** Your objective **
Please copy the passage below from "On the occasion" to "children living with Cerebral Palsy.", substituting "CP" for "Cerebral Palsy".

On the occasion of World Cerebral Palsy Day, the Pumpkins Foundation has called for improvement in the quality of care for children with Cerebral Palsy with a continuous call for efforts to ensure their inclusion in every aspect of society.
The Foundation in a statement said, “on the issue of systemic challenges faced by these vulnerable children whom we represent, we believe strongly that there is the need for health policymakers in Ghana to prioritize the public education of Cerebral Palsy to reduce the pervasive and gendered stigmatization”.
The Pumpkins Foundation also called on the government to promote the well-being of caregivers of children living with Cerebral Palsy.
“Although there are negative attitudes towards primary caregivers and children with disabilities, fewer attempts have been made to understand their experiences globally. In Ghana, the stigma of childhood disability is often associated with women’s role in childbearing and nurturing.”
“It is worth noting that in 2017, three key stakeholders such as the Ministries of Health, Gender, Children and Social Protection as well as the Ghana Education Service, having participated in the annual commemoration of World CP Day organized by the Pumpkins Foundation, committed to an all-inclusive programme for all children including those living with Cerebral Palsy.”

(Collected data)

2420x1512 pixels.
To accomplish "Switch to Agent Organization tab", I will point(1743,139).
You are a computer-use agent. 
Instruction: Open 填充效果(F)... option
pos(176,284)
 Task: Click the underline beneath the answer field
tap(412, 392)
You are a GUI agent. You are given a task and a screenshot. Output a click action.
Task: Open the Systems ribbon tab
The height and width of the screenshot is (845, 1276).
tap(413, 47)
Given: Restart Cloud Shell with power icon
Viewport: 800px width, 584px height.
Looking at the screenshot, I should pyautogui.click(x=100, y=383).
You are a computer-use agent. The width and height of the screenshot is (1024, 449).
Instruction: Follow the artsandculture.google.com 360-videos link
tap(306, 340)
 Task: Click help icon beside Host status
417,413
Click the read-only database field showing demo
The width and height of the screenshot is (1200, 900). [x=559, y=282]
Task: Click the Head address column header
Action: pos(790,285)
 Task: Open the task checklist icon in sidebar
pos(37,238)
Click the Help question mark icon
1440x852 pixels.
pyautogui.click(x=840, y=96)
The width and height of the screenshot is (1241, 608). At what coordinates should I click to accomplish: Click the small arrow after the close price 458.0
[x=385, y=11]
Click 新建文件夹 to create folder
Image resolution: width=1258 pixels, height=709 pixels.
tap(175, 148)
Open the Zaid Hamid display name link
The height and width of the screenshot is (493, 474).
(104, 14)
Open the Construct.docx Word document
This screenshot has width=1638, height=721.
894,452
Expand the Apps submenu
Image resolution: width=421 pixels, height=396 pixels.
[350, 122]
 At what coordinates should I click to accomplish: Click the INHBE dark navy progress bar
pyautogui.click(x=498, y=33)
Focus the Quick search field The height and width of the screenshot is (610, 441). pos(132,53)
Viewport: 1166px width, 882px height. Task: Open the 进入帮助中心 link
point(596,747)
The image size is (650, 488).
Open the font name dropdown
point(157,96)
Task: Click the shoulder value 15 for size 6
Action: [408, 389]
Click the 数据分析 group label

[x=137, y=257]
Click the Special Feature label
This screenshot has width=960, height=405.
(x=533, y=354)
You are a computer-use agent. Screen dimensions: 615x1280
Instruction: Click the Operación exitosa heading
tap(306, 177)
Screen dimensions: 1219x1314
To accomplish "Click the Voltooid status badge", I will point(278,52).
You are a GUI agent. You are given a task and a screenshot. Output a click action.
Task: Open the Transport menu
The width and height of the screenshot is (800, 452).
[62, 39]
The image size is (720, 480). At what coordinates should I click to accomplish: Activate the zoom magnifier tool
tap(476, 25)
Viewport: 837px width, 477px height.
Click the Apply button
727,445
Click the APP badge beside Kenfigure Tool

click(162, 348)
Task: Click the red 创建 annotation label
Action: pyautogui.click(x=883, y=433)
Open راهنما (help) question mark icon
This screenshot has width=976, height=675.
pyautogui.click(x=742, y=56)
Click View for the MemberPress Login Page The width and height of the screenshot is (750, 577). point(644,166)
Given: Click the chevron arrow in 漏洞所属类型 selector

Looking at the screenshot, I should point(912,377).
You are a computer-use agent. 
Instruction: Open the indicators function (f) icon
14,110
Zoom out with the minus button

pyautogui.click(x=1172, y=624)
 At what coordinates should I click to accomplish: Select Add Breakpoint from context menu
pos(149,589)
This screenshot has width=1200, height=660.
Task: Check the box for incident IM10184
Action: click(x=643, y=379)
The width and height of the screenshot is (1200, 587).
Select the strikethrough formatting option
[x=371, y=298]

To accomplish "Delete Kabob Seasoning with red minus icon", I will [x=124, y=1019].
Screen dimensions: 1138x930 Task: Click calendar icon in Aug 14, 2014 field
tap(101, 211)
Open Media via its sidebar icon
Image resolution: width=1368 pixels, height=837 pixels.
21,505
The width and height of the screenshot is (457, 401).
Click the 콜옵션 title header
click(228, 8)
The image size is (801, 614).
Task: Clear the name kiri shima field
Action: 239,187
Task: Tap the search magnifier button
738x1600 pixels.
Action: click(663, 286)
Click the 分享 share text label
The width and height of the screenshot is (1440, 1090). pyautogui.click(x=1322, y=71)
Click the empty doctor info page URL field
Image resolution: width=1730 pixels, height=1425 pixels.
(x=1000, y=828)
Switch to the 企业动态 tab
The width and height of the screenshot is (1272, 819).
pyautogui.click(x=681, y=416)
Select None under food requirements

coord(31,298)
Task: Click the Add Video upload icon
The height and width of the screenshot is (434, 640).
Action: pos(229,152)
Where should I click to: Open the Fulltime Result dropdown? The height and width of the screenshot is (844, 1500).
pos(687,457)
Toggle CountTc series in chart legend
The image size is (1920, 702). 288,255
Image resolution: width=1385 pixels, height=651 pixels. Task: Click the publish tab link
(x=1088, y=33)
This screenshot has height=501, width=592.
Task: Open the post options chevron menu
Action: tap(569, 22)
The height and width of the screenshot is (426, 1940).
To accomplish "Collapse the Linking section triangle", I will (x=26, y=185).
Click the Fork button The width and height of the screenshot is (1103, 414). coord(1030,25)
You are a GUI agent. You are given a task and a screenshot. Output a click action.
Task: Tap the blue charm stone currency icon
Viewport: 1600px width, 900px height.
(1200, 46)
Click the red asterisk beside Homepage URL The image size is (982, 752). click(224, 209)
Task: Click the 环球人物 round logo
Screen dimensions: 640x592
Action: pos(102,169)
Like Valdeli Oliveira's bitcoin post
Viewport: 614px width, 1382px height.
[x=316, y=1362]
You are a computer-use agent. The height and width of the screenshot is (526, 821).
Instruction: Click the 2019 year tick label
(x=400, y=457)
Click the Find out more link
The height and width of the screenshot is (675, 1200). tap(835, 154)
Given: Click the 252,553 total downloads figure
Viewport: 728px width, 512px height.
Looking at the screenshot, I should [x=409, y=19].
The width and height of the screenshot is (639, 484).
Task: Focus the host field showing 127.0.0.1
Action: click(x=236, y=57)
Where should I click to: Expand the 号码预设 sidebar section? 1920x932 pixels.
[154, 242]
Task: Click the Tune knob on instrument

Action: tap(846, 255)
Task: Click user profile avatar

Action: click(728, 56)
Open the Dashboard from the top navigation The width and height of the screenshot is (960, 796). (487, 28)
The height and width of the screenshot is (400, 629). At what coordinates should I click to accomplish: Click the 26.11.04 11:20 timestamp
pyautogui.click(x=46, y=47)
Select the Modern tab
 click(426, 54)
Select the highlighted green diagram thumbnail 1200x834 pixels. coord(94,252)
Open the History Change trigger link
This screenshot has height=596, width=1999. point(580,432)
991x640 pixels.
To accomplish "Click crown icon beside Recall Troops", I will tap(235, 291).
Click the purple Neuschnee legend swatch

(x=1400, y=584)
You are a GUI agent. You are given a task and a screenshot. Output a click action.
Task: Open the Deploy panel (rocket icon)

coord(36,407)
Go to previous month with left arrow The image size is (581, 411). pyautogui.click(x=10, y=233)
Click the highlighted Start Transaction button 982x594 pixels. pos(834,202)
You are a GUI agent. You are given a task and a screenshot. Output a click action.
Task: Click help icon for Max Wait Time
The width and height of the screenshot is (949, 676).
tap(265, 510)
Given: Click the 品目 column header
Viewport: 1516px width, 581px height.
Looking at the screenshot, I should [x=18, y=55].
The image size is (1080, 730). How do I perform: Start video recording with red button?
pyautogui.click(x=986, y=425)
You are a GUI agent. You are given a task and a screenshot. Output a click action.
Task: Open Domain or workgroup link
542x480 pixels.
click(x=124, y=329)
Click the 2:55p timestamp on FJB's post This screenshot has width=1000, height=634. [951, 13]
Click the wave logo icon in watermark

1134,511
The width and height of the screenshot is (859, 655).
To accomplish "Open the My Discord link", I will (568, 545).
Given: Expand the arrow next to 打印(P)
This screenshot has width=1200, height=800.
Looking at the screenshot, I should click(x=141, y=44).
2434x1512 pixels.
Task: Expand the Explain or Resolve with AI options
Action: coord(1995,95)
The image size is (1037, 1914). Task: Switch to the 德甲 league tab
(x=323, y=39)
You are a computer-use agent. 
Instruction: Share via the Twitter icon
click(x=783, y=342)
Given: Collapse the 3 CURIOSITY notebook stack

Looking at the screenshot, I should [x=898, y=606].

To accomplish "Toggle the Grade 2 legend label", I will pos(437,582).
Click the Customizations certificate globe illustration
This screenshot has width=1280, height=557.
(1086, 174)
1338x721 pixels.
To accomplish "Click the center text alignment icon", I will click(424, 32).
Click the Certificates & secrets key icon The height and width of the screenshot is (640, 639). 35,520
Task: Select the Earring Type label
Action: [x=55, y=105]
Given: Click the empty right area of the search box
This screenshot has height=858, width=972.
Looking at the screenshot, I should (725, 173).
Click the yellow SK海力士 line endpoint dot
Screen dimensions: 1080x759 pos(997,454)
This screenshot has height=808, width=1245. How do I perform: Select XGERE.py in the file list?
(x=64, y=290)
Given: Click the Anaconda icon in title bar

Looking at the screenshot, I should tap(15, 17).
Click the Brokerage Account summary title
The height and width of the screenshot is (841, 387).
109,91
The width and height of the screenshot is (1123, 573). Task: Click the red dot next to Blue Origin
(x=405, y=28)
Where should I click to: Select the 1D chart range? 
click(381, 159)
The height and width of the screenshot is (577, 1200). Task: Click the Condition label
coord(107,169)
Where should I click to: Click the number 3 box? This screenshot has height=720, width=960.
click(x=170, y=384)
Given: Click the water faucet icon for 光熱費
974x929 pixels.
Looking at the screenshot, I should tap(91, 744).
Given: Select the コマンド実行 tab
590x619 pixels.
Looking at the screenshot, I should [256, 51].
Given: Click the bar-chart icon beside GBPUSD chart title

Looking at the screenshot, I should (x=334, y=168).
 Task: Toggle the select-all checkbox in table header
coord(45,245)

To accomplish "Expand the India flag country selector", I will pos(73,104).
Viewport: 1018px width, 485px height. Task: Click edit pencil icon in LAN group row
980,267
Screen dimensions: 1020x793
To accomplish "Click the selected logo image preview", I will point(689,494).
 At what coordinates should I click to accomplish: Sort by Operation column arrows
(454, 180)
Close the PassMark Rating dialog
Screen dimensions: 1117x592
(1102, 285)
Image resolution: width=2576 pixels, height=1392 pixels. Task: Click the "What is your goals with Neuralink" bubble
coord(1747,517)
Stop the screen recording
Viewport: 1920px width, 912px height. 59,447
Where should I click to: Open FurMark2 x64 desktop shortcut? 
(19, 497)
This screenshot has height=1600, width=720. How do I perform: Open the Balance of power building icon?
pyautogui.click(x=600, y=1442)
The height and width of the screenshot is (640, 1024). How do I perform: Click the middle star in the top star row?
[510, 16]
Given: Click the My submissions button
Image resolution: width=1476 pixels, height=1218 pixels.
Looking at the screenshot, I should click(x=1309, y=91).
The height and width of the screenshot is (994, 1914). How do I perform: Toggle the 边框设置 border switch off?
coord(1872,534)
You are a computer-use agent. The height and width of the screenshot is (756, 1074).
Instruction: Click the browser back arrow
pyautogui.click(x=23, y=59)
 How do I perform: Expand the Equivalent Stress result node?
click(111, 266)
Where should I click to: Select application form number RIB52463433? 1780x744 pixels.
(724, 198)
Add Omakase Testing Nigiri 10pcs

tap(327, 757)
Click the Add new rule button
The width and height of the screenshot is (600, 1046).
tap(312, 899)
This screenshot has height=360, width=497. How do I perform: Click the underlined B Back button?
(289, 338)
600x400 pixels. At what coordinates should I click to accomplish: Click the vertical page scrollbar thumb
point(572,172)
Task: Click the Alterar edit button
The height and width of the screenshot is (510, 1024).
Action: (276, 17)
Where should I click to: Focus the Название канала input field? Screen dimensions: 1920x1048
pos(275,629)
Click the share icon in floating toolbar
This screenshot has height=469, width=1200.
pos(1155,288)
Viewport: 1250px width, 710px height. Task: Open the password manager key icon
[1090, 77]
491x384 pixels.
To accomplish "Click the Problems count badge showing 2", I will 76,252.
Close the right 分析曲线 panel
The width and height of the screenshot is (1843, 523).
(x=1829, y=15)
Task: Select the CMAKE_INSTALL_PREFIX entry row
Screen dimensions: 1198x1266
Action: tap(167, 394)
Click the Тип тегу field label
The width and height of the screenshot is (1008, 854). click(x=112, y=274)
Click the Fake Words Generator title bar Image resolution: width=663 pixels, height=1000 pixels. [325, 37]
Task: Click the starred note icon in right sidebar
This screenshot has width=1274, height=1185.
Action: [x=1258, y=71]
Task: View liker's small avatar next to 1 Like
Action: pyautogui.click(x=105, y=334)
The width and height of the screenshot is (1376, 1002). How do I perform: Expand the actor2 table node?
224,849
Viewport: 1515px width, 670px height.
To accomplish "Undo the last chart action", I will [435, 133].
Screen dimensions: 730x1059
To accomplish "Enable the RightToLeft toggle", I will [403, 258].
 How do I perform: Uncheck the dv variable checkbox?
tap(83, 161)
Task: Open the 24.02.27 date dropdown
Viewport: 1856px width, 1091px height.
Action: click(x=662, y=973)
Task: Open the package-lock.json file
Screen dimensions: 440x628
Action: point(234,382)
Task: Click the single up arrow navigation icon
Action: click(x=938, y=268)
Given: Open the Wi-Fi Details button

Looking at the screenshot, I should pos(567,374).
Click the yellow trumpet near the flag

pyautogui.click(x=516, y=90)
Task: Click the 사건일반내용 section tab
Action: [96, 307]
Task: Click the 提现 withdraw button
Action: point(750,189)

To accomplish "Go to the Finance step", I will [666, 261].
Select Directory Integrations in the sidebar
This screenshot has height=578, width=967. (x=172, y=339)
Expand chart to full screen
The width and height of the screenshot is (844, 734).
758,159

** Task response **
On the occasion of World CP Day, the Pumpkins Foundation has called for improvement in the quality of care for children with CP with a continuous call for efforts to ensure their inclusion in every aspect of society.
The Foundation in a statement said, “on the issue of systemic challenges faced by these vulnerable children whom we represent, we believe strongly that there is the need for health policymakers in Ghana to prioritize the public education of CP to reduce the pervasive and gendered stigmatization”.
The Pumpkins Foundation also called on the government to promote the well-being of caregivers of children living with CP.